▸ Task goal: Within the records below, reproduce without change the lines from the line that has "Viewport: 1035px width, 517px height." through the line that has "Task: Click the clear all bookmarks icon", and only those.

▸ Task material:

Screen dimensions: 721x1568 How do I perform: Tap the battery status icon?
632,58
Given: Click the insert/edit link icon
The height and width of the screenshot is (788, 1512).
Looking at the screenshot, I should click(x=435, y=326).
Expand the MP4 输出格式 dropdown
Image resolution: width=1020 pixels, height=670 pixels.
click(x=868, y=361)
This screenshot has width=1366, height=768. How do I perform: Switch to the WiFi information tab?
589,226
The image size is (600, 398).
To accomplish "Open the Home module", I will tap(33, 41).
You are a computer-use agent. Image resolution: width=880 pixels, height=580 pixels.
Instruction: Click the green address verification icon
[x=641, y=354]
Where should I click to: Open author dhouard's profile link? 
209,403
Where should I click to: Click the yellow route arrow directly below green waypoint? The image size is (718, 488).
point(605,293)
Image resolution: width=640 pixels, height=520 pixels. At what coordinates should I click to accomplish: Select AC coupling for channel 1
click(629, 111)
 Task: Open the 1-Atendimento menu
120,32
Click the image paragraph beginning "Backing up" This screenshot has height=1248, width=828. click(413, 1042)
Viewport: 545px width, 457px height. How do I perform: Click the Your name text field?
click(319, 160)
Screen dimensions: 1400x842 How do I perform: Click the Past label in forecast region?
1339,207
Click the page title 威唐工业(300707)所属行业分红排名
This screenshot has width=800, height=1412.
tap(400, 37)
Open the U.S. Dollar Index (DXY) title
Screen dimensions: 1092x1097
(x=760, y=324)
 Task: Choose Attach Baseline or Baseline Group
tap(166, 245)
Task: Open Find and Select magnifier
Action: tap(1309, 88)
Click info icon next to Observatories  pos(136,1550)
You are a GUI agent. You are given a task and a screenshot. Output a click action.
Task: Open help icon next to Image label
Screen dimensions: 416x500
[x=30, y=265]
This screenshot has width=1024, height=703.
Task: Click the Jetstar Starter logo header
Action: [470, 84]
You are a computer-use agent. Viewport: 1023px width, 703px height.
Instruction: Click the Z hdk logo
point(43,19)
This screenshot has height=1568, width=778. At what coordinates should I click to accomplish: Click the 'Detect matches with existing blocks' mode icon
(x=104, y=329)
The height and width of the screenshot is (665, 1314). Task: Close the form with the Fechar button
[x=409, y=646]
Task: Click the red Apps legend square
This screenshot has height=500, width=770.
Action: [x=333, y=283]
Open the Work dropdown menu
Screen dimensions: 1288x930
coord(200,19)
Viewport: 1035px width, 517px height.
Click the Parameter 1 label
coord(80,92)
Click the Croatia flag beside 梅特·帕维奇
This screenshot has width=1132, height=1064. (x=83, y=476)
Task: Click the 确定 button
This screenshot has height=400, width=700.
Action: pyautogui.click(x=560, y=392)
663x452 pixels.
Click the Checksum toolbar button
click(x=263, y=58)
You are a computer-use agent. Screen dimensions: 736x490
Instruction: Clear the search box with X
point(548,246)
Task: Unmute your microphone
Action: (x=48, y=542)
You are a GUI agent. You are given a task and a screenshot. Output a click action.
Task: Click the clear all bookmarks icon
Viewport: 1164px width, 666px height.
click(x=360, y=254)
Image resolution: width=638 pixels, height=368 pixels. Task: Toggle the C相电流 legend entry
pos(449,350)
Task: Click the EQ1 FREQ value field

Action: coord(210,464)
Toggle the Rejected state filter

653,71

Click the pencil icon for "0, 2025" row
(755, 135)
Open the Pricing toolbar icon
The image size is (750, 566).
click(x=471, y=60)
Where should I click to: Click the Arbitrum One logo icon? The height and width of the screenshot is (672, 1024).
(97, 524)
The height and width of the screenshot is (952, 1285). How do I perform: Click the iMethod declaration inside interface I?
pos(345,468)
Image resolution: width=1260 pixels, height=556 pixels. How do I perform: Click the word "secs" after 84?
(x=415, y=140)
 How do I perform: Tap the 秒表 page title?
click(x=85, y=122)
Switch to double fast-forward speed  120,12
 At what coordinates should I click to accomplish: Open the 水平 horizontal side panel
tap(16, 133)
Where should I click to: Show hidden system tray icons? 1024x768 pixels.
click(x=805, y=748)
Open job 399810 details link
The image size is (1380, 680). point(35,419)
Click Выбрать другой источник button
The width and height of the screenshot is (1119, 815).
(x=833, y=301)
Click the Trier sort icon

▸ Answer for this exercise:
Viewport: 1035px width, 517px height.
Click the Parameter 1 label
coord(80,92)
Click the Croatia flag beside 梅特·帕维奇
This screenshot has width=1132, height=1064. (x=83, y=476)
Task: Click the 确定 button
This screenshot has height=400, width=700.
Action: pyautogui.click(x=560, y=392)
663x452 pixels.
Click the Checksum toolbar button
click(x=263, y=58)
You are a computer-use agent. Screen dimensions: 736x490
Instruction: Clear the search box with X
point(548,246)
Task: Unmute your microphone
Action: (x=48, y=542)
You are a GUI agent. You are given a task and a screenshot. Output a click action.
Task: Click the clear all bookmarks icon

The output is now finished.